───── THE INPUT ─────

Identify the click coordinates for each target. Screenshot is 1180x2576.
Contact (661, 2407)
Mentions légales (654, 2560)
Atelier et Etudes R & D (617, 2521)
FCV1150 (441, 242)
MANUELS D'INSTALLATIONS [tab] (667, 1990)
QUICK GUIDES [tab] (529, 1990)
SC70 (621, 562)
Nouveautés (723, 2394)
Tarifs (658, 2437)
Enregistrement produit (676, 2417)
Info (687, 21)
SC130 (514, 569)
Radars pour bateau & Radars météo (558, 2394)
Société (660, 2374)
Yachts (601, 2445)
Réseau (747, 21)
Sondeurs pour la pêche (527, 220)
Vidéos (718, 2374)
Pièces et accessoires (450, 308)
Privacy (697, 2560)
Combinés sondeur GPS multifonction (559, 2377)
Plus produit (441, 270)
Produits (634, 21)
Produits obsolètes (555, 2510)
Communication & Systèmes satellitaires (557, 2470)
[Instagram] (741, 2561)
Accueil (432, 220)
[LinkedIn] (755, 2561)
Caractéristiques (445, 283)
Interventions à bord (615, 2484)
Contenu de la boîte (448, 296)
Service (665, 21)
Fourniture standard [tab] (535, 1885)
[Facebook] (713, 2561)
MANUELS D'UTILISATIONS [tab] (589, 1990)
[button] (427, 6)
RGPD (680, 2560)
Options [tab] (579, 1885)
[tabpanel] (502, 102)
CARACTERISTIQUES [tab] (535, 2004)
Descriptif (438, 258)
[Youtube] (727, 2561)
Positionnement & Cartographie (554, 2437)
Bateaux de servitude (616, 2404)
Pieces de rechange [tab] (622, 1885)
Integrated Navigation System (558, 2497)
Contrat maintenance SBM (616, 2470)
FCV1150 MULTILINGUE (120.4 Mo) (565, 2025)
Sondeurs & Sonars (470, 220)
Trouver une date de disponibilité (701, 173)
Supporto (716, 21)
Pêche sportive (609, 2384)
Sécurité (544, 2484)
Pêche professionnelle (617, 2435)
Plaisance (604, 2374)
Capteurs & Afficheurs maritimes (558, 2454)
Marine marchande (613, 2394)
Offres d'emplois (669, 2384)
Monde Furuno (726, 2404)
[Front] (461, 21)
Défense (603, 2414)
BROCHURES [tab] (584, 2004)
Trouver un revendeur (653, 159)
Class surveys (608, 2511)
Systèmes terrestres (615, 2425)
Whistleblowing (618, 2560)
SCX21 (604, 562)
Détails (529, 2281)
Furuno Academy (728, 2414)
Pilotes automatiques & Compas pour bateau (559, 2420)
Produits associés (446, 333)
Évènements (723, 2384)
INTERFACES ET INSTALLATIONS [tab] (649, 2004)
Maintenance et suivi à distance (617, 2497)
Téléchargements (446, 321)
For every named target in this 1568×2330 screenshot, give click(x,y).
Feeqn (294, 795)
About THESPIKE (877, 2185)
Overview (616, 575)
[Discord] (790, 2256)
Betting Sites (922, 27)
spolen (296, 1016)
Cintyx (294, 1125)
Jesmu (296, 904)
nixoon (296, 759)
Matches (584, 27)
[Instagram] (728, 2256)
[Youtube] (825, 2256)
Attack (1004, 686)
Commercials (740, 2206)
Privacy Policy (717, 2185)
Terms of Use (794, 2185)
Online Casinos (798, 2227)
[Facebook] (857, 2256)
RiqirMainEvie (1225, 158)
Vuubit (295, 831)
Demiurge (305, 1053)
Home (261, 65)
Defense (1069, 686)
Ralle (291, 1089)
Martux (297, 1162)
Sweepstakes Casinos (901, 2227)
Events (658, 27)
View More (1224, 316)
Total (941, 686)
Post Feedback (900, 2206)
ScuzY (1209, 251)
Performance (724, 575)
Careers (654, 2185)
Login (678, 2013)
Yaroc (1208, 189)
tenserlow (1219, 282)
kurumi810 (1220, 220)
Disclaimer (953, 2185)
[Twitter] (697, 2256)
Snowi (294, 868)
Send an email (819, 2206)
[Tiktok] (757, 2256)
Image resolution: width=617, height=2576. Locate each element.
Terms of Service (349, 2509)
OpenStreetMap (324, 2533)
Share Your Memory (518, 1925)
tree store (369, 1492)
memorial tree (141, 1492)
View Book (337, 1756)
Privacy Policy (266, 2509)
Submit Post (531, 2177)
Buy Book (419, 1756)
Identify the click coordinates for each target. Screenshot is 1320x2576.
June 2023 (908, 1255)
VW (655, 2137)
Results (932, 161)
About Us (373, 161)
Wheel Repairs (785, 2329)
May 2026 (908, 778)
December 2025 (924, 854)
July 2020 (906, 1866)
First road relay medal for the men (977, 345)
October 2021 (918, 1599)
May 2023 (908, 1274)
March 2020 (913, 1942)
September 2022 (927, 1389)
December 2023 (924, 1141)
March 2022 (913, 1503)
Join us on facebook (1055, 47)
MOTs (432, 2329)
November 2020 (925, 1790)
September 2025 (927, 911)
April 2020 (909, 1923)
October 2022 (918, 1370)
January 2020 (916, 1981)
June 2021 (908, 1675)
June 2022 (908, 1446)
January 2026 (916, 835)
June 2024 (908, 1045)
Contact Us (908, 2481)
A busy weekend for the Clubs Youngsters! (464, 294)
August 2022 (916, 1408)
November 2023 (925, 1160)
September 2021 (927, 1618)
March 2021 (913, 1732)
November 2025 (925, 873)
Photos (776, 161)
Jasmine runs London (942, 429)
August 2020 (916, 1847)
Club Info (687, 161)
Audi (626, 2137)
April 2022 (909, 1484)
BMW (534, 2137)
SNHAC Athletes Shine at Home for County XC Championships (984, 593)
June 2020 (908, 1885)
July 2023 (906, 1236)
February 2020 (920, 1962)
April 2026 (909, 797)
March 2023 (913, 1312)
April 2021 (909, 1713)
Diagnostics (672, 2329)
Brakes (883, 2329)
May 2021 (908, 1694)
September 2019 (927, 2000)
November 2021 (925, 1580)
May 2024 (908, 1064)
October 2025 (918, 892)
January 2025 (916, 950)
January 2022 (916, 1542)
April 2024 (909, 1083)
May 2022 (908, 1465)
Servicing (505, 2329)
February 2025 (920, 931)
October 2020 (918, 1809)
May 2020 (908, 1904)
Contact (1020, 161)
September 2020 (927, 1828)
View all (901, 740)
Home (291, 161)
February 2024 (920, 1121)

─────

## WHAT IS EXPECTED
Reproduce the entries exactly, but only from their first line to the line holding "[Instagram] (741, 2561)", with that last line kept.

## OUTPUT FOR THIS TASK
Identify the click coordinates for each target. Screenshot is 1180x2576.
Contact (661, 2407)
Mentions légales (654, 2560)
Atelier et Etudes R & D (617, 2521)
FCV1150 (441, 242)
MANUELS D'INSTALLATIONS [tab] (667, 1990)
QUICK GUIDES [tab] (529, 1990)
SC70 (621, 562)
Nouveautés (723, 2394)
Tarifs (658, 2437)
Enregistrement produit (676, 2417)
Info (687, 21)
SC130 (514, 569)
Radars pour bateau & Radars météo (558, 2394)
Société (660, 2374)
Yachts (601, 2445)
Réseau (747, 21)
Sondeurs pour la pêche (527, 220)
Vidéos (718, 2374)
Pièces et accessoires (450, 308)
Privacy (697, 2560)
Combinés sondeur GPS multifonction (559, 2377)
Plus produit (441, 270)
Produits (634, 21)
Produits obsolètes (555, 2510)
Communication & Systèmes satellitaires (557, 2470)
[Instagram] (741, 2561)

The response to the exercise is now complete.